WHAT IS BEING ASKED: Please copy each line of the records below that holds the word "will".

(Stored data)
|---|
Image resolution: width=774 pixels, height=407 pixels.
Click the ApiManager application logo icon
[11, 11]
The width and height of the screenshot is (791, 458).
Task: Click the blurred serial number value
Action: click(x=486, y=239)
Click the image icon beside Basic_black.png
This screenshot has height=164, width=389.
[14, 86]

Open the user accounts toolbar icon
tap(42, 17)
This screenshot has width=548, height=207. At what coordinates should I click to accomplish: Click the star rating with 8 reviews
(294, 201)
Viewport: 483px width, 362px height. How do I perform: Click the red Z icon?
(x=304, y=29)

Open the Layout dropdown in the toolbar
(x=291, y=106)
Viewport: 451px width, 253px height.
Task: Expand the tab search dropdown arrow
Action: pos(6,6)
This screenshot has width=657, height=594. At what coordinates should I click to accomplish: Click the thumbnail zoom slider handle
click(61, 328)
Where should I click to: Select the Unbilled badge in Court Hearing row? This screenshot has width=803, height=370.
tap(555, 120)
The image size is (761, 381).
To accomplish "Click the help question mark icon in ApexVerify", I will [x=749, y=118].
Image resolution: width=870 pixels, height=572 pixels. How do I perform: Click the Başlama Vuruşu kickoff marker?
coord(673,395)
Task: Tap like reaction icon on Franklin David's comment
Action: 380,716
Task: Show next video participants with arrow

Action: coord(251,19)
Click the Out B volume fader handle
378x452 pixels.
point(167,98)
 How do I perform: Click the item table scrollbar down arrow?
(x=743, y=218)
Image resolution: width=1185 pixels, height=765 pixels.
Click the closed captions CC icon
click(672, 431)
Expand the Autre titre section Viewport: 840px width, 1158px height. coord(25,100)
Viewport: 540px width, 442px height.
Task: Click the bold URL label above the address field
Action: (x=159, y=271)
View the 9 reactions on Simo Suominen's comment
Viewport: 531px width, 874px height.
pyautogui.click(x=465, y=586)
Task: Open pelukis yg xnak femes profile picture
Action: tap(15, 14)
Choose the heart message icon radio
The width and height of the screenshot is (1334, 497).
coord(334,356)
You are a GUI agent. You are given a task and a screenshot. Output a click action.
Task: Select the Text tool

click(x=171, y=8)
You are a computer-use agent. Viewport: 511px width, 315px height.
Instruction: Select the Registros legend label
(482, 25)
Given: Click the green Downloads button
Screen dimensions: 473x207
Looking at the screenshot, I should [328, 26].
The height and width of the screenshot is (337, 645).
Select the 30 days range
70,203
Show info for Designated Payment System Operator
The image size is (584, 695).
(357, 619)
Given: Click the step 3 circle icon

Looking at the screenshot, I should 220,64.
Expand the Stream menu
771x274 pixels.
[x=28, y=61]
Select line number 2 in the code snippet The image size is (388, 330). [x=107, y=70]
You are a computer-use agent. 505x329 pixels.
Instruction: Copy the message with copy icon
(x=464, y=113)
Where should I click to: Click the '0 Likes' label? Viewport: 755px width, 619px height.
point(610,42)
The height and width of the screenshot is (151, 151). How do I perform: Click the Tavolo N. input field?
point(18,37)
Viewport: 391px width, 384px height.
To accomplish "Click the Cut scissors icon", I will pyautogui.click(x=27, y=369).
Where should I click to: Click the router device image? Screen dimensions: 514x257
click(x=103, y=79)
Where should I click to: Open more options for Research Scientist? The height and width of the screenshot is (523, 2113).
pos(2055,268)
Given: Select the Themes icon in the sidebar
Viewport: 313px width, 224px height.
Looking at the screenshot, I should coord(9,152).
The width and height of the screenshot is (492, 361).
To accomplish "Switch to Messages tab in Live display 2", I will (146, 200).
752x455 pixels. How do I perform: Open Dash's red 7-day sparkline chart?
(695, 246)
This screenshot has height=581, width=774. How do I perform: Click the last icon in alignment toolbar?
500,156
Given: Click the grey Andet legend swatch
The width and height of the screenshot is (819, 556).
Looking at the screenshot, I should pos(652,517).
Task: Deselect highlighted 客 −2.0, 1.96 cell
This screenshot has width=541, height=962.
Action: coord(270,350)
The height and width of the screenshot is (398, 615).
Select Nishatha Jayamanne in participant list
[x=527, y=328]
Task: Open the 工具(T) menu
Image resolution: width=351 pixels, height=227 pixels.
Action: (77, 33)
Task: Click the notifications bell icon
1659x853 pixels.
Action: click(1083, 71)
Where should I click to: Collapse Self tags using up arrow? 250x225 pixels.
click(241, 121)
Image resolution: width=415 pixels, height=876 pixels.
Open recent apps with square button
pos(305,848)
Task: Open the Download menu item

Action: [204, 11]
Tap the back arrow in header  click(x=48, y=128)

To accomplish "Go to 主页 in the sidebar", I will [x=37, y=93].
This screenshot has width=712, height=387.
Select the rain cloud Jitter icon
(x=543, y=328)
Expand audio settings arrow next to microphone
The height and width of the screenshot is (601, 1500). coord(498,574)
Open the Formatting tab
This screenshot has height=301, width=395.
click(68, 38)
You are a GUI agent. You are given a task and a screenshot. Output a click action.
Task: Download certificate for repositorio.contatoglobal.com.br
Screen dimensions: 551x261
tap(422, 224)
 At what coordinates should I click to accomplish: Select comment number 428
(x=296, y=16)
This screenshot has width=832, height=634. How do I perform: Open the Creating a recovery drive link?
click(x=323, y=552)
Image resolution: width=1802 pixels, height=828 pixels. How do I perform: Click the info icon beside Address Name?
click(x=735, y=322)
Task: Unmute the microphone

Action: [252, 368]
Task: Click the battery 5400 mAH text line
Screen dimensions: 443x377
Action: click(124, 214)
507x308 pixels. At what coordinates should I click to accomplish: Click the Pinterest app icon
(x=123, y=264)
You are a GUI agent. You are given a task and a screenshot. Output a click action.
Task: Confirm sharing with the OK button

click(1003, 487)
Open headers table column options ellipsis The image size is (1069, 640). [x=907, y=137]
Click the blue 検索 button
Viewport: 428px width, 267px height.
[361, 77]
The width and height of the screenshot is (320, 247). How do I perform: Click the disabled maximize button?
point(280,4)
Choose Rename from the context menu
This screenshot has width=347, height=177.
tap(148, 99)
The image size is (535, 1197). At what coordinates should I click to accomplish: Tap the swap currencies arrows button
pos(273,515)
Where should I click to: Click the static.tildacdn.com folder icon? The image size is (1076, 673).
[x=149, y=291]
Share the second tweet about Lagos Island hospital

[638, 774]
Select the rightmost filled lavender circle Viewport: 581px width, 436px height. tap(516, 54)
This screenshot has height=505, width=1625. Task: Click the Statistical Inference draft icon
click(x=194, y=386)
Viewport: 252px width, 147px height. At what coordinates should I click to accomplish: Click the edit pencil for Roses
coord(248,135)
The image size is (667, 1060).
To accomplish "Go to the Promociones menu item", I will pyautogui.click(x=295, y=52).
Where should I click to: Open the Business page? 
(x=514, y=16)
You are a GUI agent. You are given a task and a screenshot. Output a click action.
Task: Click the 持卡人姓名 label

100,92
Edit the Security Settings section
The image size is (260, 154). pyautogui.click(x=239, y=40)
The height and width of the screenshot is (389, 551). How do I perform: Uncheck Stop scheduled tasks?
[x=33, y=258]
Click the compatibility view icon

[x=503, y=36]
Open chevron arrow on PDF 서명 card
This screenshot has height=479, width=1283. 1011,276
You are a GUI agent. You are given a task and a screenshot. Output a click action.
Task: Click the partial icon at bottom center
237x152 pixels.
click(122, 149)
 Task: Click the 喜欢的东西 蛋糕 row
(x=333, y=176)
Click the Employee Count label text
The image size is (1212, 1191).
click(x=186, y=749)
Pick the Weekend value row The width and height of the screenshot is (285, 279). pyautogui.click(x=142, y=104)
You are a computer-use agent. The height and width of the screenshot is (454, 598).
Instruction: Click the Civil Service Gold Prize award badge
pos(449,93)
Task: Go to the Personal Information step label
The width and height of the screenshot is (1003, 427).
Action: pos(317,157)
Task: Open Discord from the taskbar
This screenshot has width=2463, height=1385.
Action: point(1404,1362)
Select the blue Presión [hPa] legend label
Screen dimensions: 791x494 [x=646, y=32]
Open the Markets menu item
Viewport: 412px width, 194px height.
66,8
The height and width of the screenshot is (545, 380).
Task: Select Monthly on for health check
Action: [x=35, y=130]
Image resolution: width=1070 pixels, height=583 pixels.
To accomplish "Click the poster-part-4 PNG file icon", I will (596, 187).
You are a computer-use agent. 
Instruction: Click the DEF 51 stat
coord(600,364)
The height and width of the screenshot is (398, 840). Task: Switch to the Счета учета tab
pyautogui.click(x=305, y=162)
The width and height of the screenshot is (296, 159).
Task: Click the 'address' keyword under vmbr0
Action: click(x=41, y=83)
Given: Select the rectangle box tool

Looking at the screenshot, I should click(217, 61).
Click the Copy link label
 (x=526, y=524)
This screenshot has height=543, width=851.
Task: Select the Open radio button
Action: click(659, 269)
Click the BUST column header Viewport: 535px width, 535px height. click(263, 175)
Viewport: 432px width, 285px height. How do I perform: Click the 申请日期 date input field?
|---|
WRITTEN RESPONSE:
To accomplish "Click the help question mark icon in ApexVerify", I will [x=749, y=118].
To accomplish "Click the Cut scissors icon", I will pyautogui.click(x=27, y=369).
To accomplish "Switch to Messages tab in Live display 2", I will (146, 200).
To accomplish "Go to 主页 in the sidebar", I will [x=37, y=93].
To accomplish "Go to the Promociones menu item", I will pyautogui.click(x=295, y=52).
To accomplish "Click the poster-part-4 PNG file icon", I will (596, 187).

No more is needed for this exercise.